Alla sua dichiarazione però si oppose la solidarietà del popolo barese a partire dal sindaco in carica Enrico Dalfino che sollecitó: «Sono persone, persone disperate. Non possono essere rispedite indietro, noi siamo la loro unica speranza». Proprio questa frase verrà trasmessa nell’etere con un’onda radiotelegrafica che raggiungerà anche il teatro Margherita, per celebrare i 28 anni dallo sbarco. È un simbolo di condivisione nelle più disparate parti del pianeta per ribadire ancora una volta i diritti umani e dell’accoglienza che sembrano oggi subire le correnti sovraniste europee. All’interno del teatro, poi, è stata allestita una mostra fotografica a cura del festival internazionale di fotografia PhEST.
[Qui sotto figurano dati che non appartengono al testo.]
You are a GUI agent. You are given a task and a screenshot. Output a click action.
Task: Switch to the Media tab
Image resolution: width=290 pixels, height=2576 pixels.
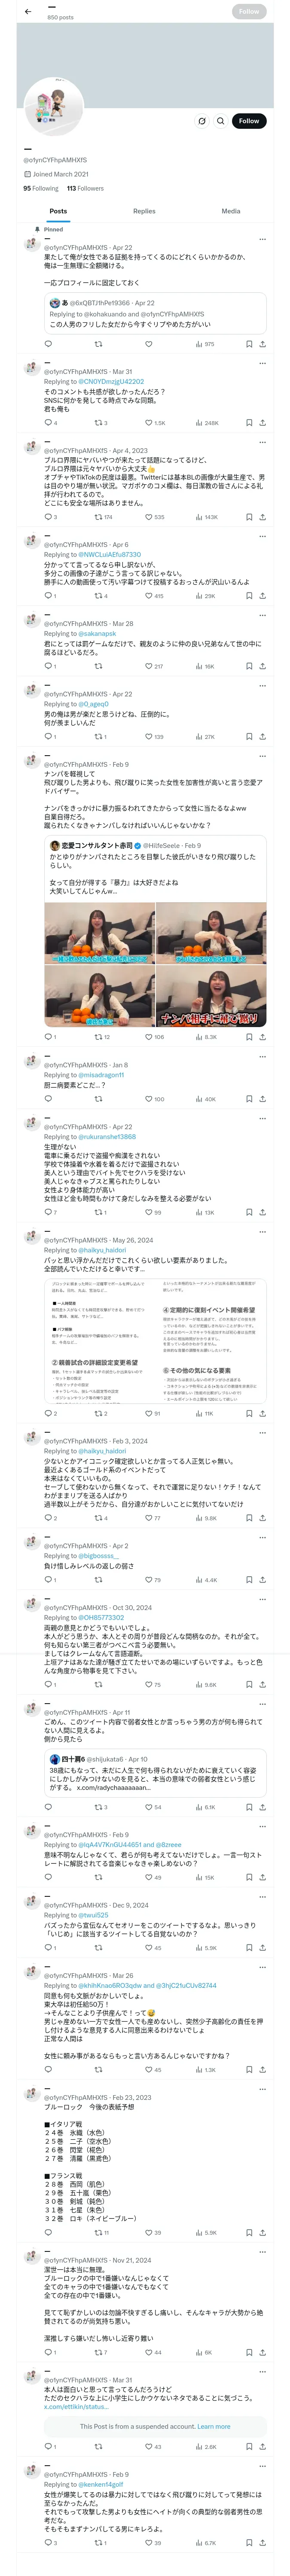tap(231, 211)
La storia degli albanesi in Italia e in particolar modo a Bari è ricca di testimonianze. Un docu film “La nave dolce” con regia di Vicari descrive quei giorni concitati.
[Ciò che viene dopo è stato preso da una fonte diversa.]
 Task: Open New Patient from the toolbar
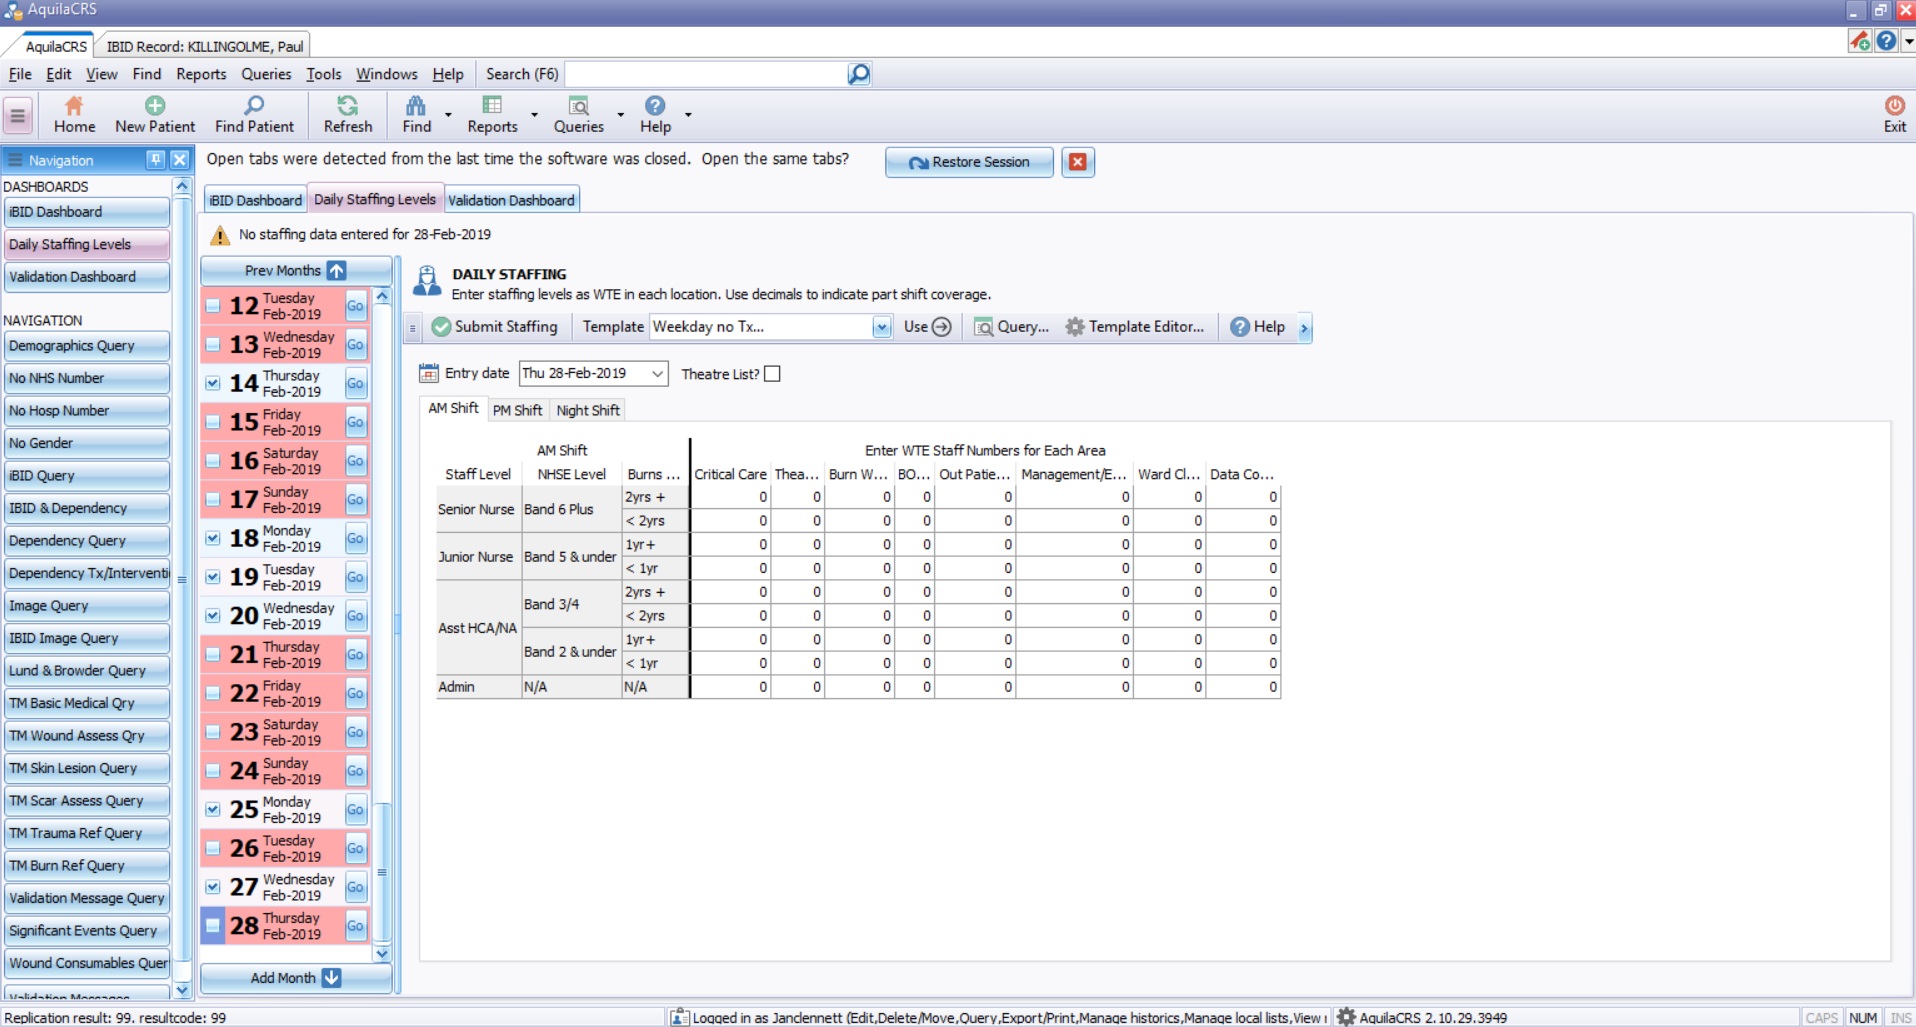click(x=155, y=106)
Gli albanesi vedevano il tacco d’Italia dall’altra parte dell’Adriatico come un “nuovo mondo”; dalla loro terra erano a conoscenza delle abitudini e della vita italiana. Molti albanesi, infatti conoscevano già la nostra lingua grazie alla televisione (che riuscivano a vedere in modo clandestino). Tanti sono gli albanesi ben integrati nel nostro territorio che hanno costruito una vita dignitosa e ammirevole. Su quella nave oltre a Kledi, il celebre ballerino di “Amici di Maria De Filippi” o il cantante Ermal Meta sulla Vlora appena adolescente,  c’erano papà, mamme e figli che ce l’hanno fatta. Ogni barese avrà per conoscenza un albanese: ci sono due amici di chi scrive questo pezzo, diventati validi medici e ingegneri informatici. E come me tanti altri cittadini possono raccontare esperienze di quegli anni. Personalmente ho un vago ricordo (per questioni anagrafiche) dell’8 agosto di ventotto anni fa. Ricordo la confusione in città con tanti albanesi adagiati nei giardini o per le strade in situazioni precarie. All’attracco al porto infatti, lo smistamento fu molto difficoltoso e molti migranti riuscirono ad oltrepassare cordoni e transenne. Ricordo però anche alcuni sorrisi carichi di speranza di alcuni albanesi che entravano nell’edicola di mio padre per chiedere qualcosa per allentare la fame. Ricordo un gran movimento e fermento di famiglie, parrocchie, gruppi liberi di cittadini che cercavano in tutti i modi di andare in soccorso per strada, cercando di accogliere, nonostante non esistesse una rete di accoglienza ben organizzata. Bari diede prova significativa di generosità, nonostante l’impreparazione delle istituzioni. Quel 1991 sembra così lontano rispetto agli ultimi decreti sicurezza dell’attuale Governo.